TASK BRIEF:
Beginning with the line in which "This screenshot has width=1031, height=619." appears, transcribe each line word for word until the records end. Do not include pictures.

EXERCISE INPUTS:
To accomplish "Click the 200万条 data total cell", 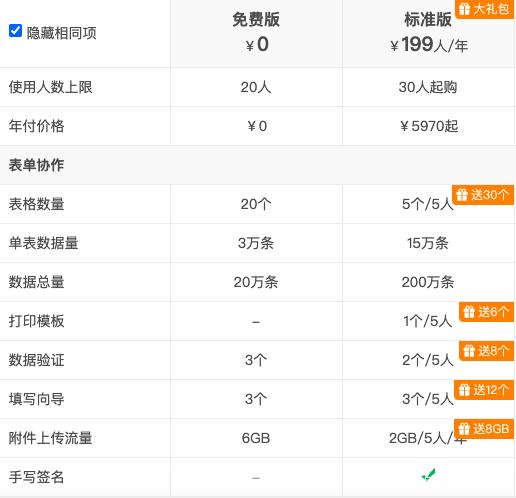I will (x=428, y=282).
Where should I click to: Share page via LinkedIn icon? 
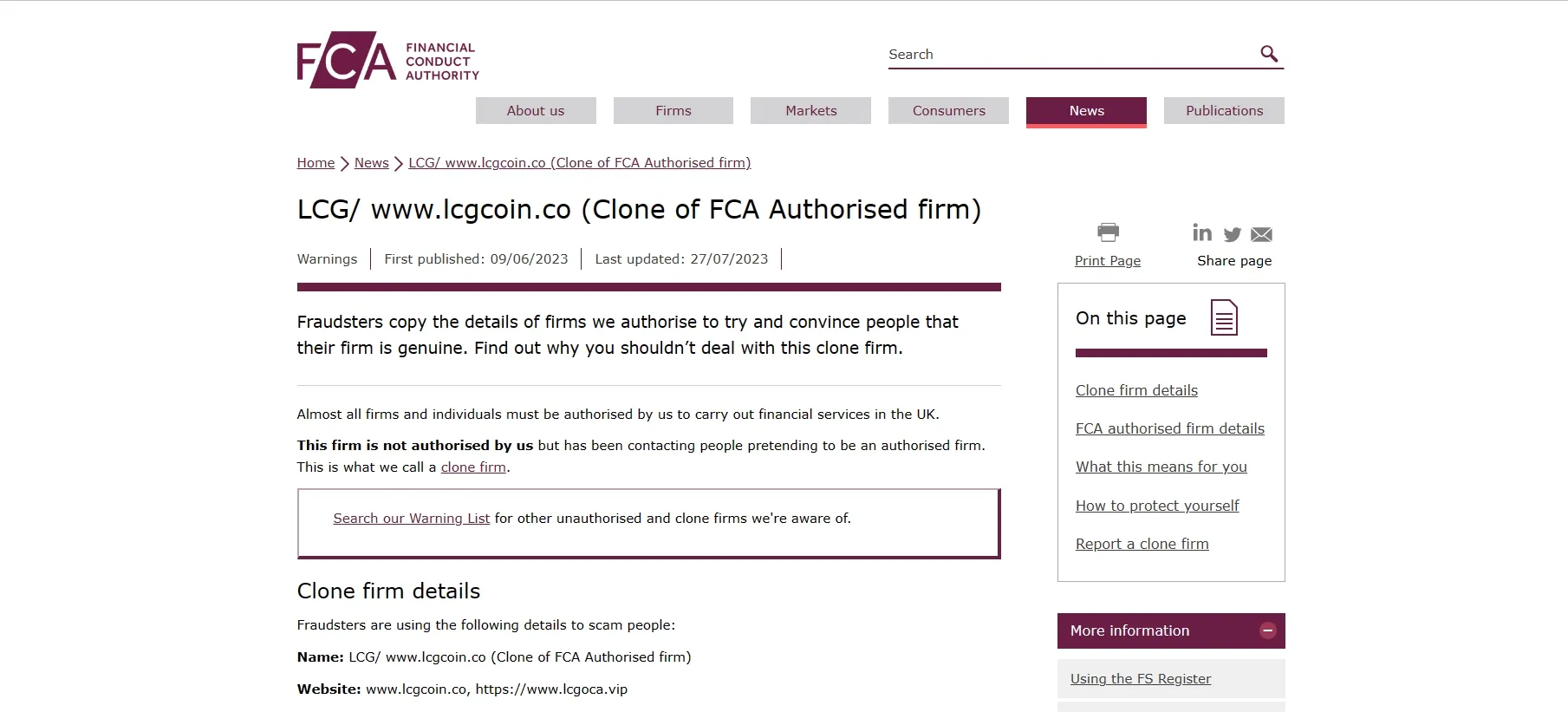(1202, 232)
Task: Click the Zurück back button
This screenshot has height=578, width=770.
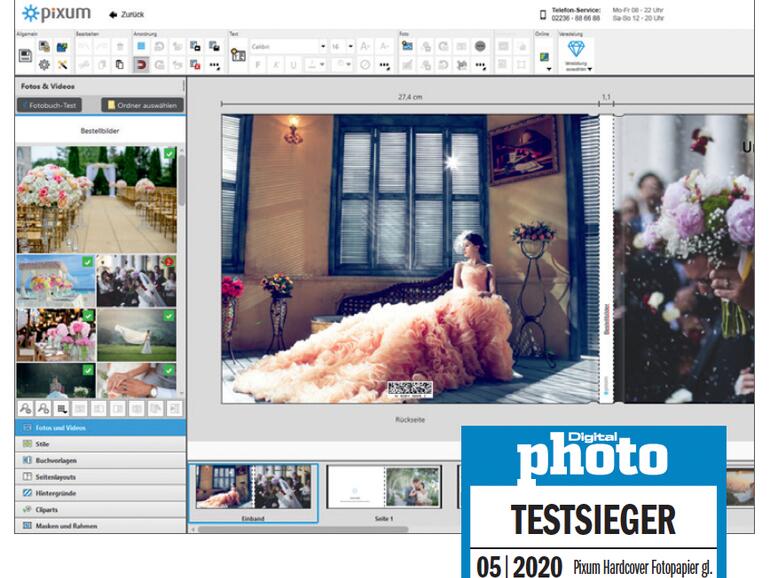Action: (125, 15)
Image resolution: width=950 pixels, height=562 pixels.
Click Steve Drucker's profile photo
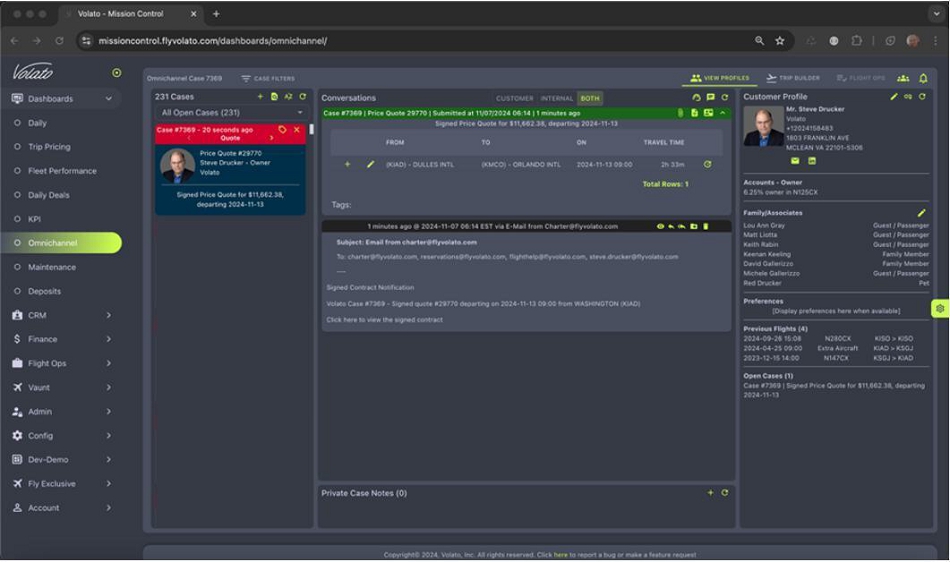click(763, 126)
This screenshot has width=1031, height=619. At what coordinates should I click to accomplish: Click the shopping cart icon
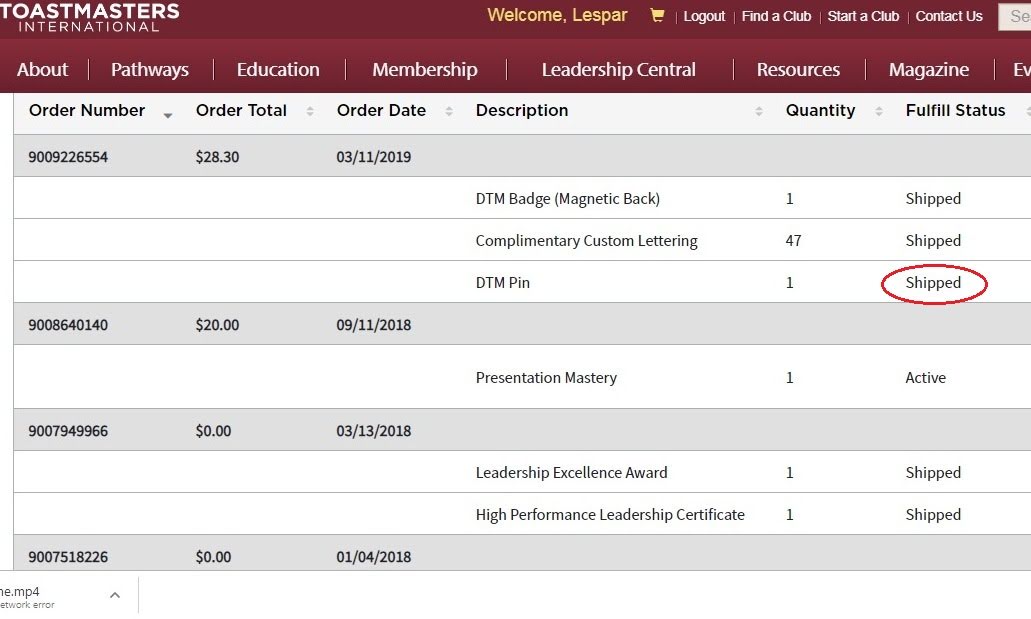(657, 16)
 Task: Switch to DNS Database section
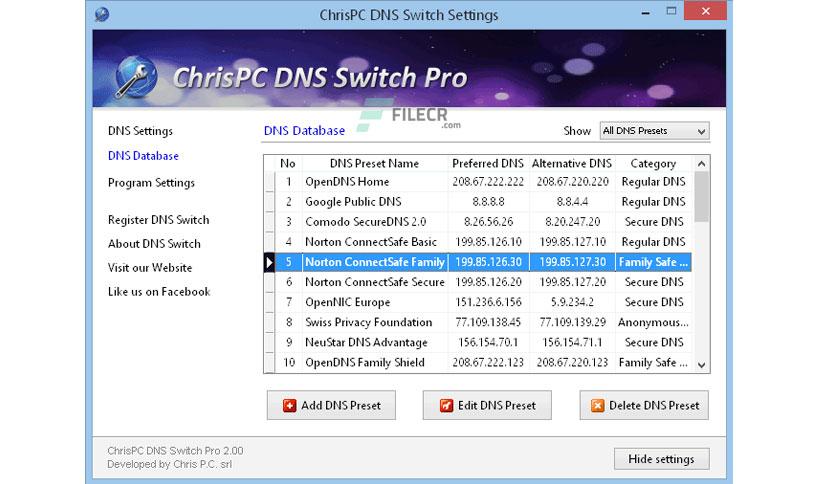click(x=143, y=156)
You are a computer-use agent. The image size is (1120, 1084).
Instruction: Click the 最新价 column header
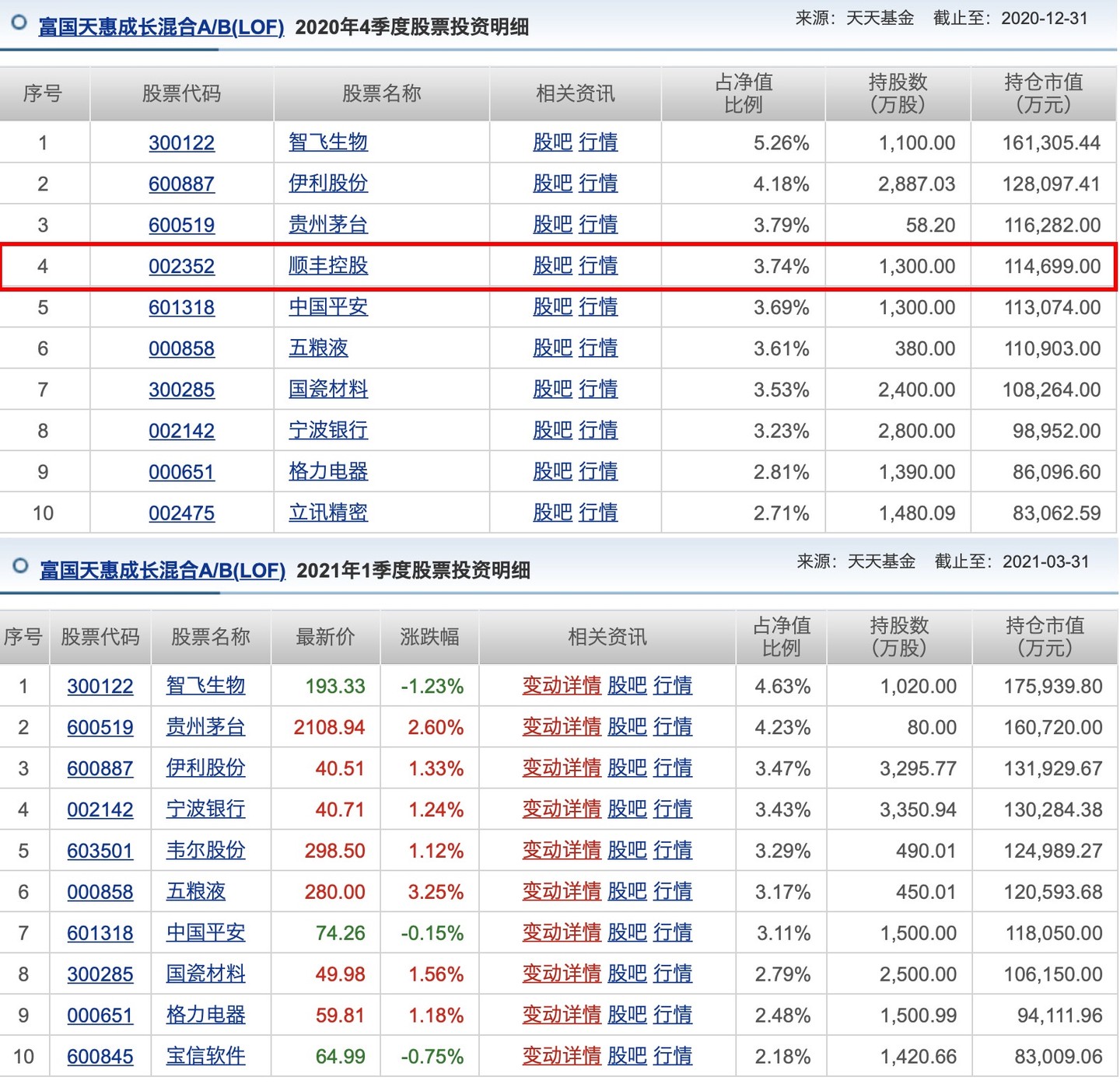coord(325,638)
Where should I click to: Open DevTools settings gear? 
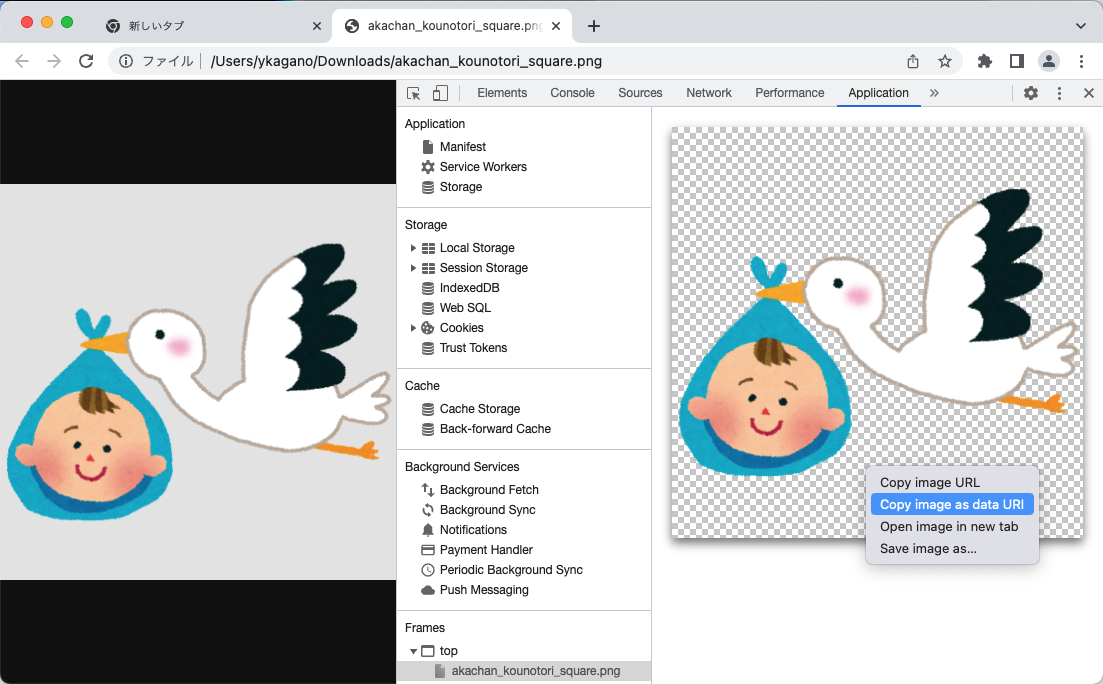click(x=1030, y=92)
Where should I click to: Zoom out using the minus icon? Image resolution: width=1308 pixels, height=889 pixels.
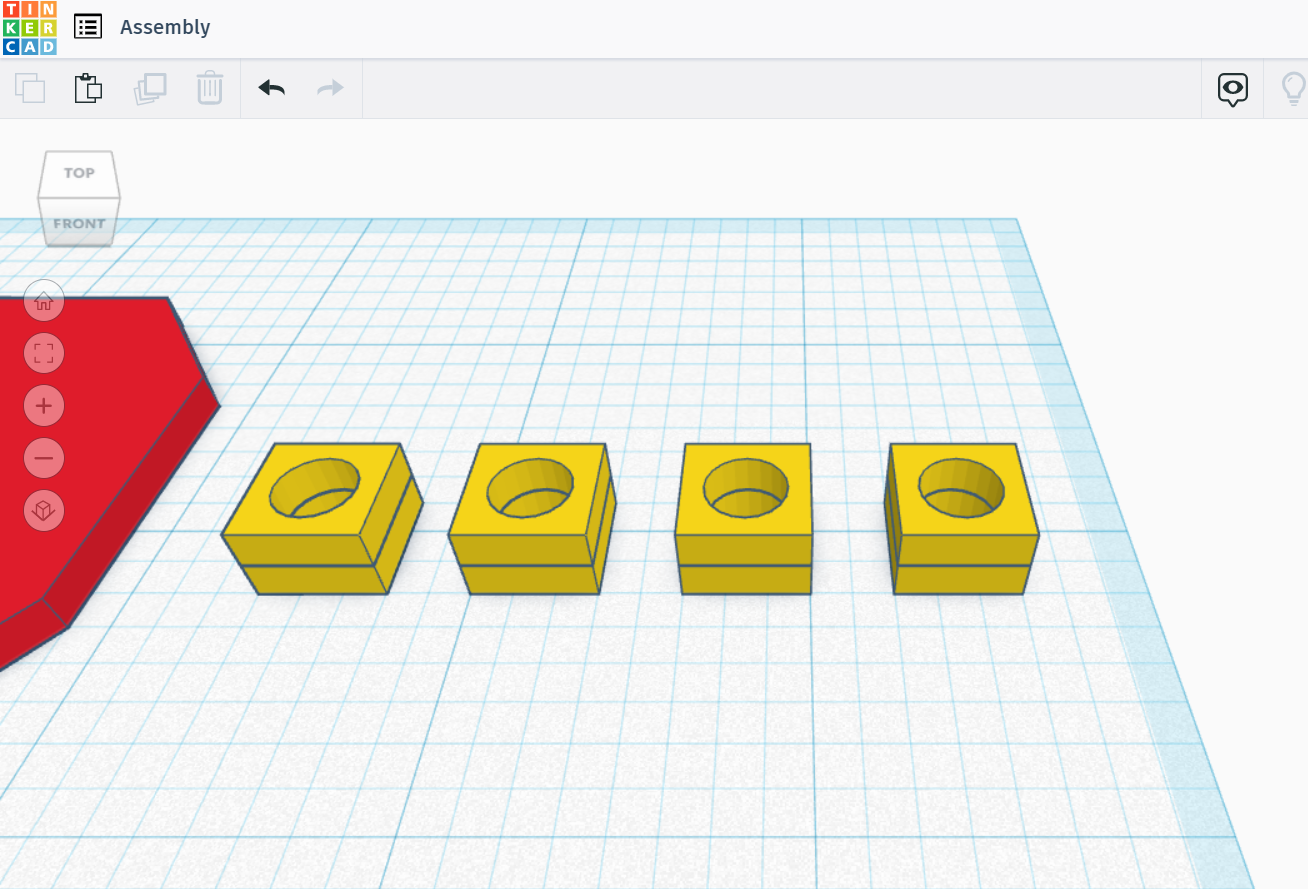44,457
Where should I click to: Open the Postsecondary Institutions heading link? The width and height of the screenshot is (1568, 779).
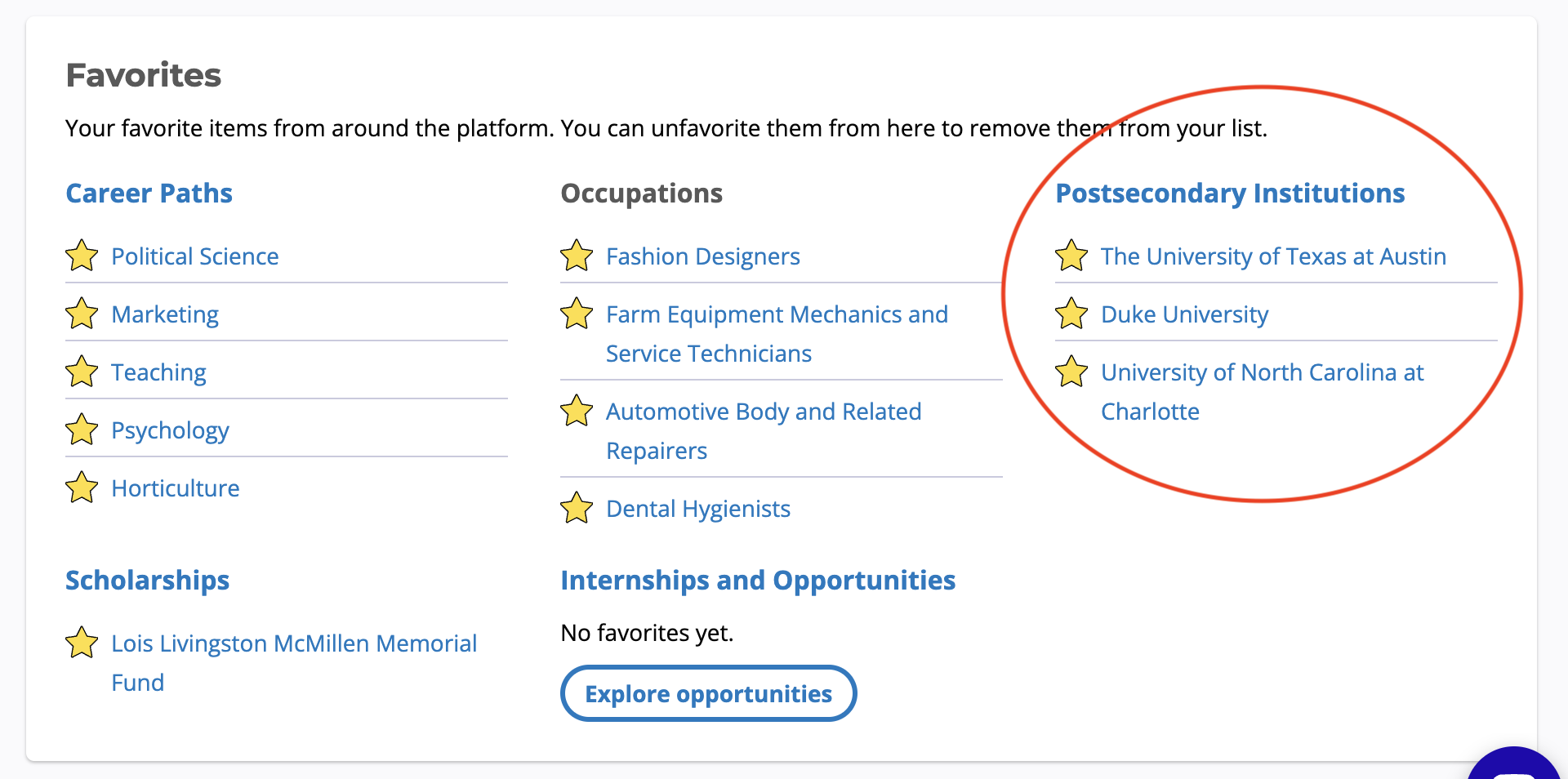click(1230, 194)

SOLUTION:
This screenshot has width=1031, height=619. At what coordinates should I click to accomplish: Click the shopping cart icon
(657, 16)
 Task: Switch to DNS Database section
click(x=143, y=156)
You are a computer-use agent. The image size is (1120, 1084).
Instruction: Click the 最新价 column header
coord(325,638)
Where should I click to: Open DevTools settings gear? 
click(x=1030, y=92)
Where should I click to: Zoom out using the minus icon? Image resolution: width=1308 pixels, height=889 pixels.
44,457
Where should I click to: Open the Postsecondary Institutions heading link? The width and height of the screenshot is (1568, 779).
click(1230, 194)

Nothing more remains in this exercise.